Perhaps the biggest hurdle is how to chill people: The body fights mightily, by shivering, to stay at 98.6 degrees, and packing ice or old-fashioned cooling blankets into hospital beds is a messy and hard-to-control way to overcome that resistance. Newer technology may make hypothermia more feasible.
Hamilton Loeb was lucky on that grim day last December: His 17-year-old son, Max, saw his father collapse and kept calm enough to perform CPR, buying Loeb time until paramedics arrived to restart his heart with jolts of electricity.
But Loeb's heart kept stopping on the way to the hospital, and doctors didn't know how many minutes without oxygen had added up.
Only about 5 percent of people survive cardiac arrest, where the heart's electrical system goes haywire and the heartbeat abruptly stops. And they often have lasting neurologic damage; brain cells start dying within three to six minutes of oxygen loss.
Without chilling, "we're helpless" to protect their brains, says Dr. Julio Panza, Washington Hospital Center's coronary intensive care chief. "All of us have gone through the experience of a patient resuscitated ... but the brain's not there."

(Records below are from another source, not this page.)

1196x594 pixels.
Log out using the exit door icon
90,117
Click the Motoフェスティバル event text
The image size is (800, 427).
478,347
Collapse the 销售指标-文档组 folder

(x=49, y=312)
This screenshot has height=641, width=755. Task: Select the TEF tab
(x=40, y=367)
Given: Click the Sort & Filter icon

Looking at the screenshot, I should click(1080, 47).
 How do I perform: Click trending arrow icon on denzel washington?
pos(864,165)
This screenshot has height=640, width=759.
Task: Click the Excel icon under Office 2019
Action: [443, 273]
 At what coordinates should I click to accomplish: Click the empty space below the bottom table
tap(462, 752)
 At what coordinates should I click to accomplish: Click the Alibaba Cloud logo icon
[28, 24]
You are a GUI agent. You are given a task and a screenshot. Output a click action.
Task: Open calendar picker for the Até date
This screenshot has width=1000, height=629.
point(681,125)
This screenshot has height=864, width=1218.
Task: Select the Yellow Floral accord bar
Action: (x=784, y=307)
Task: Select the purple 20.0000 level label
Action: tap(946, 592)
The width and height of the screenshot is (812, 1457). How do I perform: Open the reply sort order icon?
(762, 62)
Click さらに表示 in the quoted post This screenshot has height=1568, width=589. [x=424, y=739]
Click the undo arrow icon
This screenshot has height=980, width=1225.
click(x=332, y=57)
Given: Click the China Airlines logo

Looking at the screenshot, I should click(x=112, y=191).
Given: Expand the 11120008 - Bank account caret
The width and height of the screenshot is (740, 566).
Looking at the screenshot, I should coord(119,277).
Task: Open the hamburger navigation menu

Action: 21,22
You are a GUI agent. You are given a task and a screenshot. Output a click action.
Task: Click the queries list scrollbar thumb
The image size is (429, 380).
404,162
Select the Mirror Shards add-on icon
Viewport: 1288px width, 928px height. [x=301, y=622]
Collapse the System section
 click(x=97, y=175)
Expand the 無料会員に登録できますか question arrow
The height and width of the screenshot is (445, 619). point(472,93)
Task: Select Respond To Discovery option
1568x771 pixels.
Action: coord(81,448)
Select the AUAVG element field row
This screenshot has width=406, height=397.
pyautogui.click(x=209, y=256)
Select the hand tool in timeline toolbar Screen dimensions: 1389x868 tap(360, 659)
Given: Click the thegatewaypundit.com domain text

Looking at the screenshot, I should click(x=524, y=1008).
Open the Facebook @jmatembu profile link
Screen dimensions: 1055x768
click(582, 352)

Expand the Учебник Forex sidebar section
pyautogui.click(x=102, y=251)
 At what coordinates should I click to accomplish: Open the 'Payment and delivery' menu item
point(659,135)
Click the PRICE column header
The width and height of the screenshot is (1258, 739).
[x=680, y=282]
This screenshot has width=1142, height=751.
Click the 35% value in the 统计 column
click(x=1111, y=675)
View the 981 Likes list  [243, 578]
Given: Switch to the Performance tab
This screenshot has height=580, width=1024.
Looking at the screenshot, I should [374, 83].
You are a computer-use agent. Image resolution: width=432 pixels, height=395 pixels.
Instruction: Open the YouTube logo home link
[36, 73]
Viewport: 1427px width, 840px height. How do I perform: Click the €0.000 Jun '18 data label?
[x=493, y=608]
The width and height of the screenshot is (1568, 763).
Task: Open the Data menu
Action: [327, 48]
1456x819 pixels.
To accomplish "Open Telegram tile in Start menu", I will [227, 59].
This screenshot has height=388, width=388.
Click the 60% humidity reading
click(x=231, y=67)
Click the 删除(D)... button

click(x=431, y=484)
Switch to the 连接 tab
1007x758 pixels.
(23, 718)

So once Loeb's heartbeat finally stabilized, Panza and cardiologist Dr. Howard Cooper encased him in the Arctic Sun suit special pads that look like a bright blue vest and shorts and are stuck to the skin with a gel. Cold water rushes through tiny channels in the pads, simulating immersion in water.
Within about an hour, the padded suit made by Medivance Inc. had dropped Loeb's body temperature to 91 degrees.
Studies show that cardiac-arrest survivors treated with hypothermia were up to 40 percent more likely to avoid lasting brain damage. Chilled patients were also slightly more likely to live.
First, the cold reduces the brain's need for oxygen.
However, once blood flow resumes, a vicious chemical chain reaction continues to kill brain cells, as harmful proteins spewed by dying neurons in turn take out their neighbors. Just as fruit lasts longer in the fridge, hypothermia slows that process, allowing injured brain cells to recover.
That latter action suggests hypothermia could help with stroke and adult head injuries, too, but so far early-stage studies haven't panned out. Scientists aren't yet sure exactly how cold patients must be or for how long, and methods ranging from ice packs to threading icy catheters deep inside patients' veins vary in their precision, notes Baylor's Lopez.
But for cardiac arrest, chilling by any method helps, he says. Because speed is key, Lopez is working to get Houston's paramedics to bring cardiac-arrest survivors straight to one of the three city hospitals that offer hypothermia even if it means bypassing a closer emergency room.
In Washington, Loeb's doctors can't say for sure if the chilling saved his brain or he was just extra lucky. But today the only lingering sign of his brush with death is a little amnesia no memory of the weeks surrounding his collapse.
"All my instincts tell me that having the chilling treatment easily could have been the thing that made the difference," Loeb says.
His wife is more emphatic: "As far as I'm concerned, a miracle has happened."
EDITOR'S NOTE Lauran Neergaard covers health and medical issues for The Associated Press in Washington.